WHEN I GROW, I WANT TO BE A SOCIALITE!
It was an emotional yet insightful conversation I had with a parent to a college student that I decided on this topic. As we spoke it was apparent that the mother was devastated, hurting and very confused.
This is a parent who just a year ago was very happy that her child had passed with good grades and was accepted to the university. Finally her dreams of having her child become an auditor were about to come true she had thought, but fast forward to today, she is sharing the sad tale of her child who apparently is so obsessed with her new title, ‘socialite’.
According to the parent, such honours to her daughter were conferred by the media and all her child wants to do now is live up to her status, that of being a socialite.

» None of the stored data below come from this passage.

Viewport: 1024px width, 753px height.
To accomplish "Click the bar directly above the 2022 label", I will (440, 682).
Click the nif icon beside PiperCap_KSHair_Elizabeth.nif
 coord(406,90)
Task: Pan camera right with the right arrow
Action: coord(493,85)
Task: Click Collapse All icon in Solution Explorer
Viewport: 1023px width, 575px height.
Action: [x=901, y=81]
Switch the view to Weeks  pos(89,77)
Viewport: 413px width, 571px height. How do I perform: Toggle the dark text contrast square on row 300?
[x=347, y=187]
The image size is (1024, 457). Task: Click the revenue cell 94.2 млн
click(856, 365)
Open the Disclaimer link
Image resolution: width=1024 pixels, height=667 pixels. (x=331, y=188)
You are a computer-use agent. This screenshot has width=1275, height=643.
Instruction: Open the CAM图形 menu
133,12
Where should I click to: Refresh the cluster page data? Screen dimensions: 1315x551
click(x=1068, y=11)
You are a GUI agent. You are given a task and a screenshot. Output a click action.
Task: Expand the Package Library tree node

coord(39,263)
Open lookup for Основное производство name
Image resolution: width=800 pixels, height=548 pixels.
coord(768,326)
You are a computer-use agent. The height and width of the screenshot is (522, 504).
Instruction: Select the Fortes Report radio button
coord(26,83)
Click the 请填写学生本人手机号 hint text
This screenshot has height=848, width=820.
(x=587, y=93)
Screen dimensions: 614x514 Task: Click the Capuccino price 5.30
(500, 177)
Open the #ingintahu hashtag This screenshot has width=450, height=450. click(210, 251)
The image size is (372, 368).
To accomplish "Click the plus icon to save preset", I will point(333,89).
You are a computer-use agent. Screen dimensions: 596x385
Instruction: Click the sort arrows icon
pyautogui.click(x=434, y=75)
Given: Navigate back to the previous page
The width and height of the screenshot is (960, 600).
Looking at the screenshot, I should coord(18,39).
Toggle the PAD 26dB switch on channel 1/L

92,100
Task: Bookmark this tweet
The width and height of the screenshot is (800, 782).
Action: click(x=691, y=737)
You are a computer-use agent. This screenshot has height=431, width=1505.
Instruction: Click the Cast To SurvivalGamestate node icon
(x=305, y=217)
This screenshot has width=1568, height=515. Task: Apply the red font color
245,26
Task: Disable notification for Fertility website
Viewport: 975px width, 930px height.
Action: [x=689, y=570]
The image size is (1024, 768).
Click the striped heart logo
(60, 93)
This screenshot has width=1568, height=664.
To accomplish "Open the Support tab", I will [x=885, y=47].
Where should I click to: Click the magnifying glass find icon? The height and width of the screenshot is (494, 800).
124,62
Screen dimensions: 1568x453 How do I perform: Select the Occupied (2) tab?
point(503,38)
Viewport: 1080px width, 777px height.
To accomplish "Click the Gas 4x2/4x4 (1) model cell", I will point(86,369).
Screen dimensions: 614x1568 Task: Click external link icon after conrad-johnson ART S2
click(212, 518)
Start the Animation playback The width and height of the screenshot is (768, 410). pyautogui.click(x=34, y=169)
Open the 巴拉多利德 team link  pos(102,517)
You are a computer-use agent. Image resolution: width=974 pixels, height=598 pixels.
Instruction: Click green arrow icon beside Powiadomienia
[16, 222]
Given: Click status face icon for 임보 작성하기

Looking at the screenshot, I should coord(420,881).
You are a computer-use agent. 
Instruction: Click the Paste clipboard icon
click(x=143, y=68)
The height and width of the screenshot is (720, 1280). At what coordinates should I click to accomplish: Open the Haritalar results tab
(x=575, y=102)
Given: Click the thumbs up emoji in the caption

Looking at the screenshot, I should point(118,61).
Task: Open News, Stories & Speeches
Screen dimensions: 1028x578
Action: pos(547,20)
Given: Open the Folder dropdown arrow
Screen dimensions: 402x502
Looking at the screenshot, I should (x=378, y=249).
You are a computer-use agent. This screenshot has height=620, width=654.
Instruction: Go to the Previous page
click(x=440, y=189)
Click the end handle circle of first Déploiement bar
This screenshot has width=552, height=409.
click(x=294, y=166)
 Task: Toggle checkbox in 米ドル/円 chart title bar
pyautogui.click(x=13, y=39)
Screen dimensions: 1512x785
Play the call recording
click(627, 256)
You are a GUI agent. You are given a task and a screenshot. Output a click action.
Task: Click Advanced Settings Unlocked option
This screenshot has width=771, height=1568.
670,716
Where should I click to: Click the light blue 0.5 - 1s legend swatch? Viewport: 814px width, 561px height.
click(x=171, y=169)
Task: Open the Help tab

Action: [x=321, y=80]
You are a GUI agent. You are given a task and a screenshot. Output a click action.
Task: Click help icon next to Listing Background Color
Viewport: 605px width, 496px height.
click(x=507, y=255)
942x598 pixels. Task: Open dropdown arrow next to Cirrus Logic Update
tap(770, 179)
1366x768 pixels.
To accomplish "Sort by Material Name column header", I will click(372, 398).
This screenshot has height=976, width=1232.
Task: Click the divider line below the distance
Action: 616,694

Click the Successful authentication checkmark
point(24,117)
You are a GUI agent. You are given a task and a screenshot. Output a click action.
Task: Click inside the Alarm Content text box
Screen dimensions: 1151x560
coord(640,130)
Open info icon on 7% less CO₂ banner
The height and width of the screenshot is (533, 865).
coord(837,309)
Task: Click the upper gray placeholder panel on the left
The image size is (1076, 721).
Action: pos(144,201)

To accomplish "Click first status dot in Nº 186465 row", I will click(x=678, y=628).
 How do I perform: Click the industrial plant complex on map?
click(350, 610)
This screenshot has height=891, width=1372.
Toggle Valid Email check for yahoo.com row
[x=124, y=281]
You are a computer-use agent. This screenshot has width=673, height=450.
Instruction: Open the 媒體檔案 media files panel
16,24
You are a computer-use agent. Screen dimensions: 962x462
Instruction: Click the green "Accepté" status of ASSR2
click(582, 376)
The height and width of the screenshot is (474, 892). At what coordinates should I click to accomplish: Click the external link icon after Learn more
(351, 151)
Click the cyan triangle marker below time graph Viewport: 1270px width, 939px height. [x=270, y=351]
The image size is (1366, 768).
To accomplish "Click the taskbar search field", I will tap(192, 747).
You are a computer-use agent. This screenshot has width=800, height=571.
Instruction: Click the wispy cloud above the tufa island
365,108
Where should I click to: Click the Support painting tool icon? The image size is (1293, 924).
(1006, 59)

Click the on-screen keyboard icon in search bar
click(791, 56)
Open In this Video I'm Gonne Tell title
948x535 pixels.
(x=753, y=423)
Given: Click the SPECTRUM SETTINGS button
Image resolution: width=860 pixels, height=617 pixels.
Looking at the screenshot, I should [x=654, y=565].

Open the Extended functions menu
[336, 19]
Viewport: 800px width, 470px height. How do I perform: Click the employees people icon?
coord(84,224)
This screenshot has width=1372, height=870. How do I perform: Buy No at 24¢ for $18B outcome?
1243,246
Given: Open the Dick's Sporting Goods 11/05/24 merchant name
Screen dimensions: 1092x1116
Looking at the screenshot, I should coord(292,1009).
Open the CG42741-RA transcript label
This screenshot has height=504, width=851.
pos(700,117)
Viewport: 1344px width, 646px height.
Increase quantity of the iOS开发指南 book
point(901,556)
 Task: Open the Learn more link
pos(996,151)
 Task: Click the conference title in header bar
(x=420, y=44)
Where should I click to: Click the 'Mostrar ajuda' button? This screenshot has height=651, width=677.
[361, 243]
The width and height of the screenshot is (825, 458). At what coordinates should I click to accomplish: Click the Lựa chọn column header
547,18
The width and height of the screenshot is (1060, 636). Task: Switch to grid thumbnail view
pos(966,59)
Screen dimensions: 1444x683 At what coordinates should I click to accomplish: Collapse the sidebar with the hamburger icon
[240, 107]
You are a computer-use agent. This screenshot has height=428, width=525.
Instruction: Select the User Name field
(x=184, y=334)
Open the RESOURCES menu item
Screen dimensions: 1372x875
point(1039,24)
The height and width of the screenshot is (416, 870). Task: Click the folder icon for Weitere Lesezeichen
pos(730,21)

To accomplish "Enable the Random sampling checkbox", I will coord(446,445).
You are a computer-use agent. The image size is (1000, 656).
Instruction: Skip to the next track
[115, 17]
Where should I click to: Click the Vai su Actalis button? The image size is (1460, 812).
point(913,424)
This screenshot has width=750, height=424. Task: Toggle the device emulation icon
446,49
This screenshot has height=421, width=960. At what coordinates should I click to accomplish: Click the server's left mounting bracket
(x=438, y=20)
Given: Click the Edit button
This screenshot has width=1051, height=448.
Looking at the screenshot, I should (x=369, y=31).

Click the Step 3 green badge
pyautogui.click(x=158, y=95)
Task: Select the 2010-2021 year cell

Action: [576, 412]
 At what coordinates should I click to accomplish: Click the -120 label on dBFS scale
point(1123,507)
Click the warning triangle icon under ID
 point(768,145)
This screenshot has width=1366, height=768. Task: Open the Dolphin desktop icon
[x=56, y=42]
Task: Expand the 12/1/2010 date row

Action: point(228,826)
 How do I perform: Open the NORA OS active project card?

All my child wants to do now is to be spotted in these night clubs, dress up in clothes and put expensive Brazilian hair which I am not sure how she affords, all because she says she is keeping up with her status, said the distraught parent. All she needed from me was to assist her define and explain in detail, what a socialite is, what positive role in society does a socialite play, was it possible for her child to at least go back to church, focus on her studies and excel in them, avoid clubs and still be glorified by the media as a socialite, she asked with deep concerns.
What’s a socialite?
It is then that it dawned on me that I too was not sure what it takes to be a socialite. I have seen drunkards, young girls who date sugar daddies being glorified as local socialites.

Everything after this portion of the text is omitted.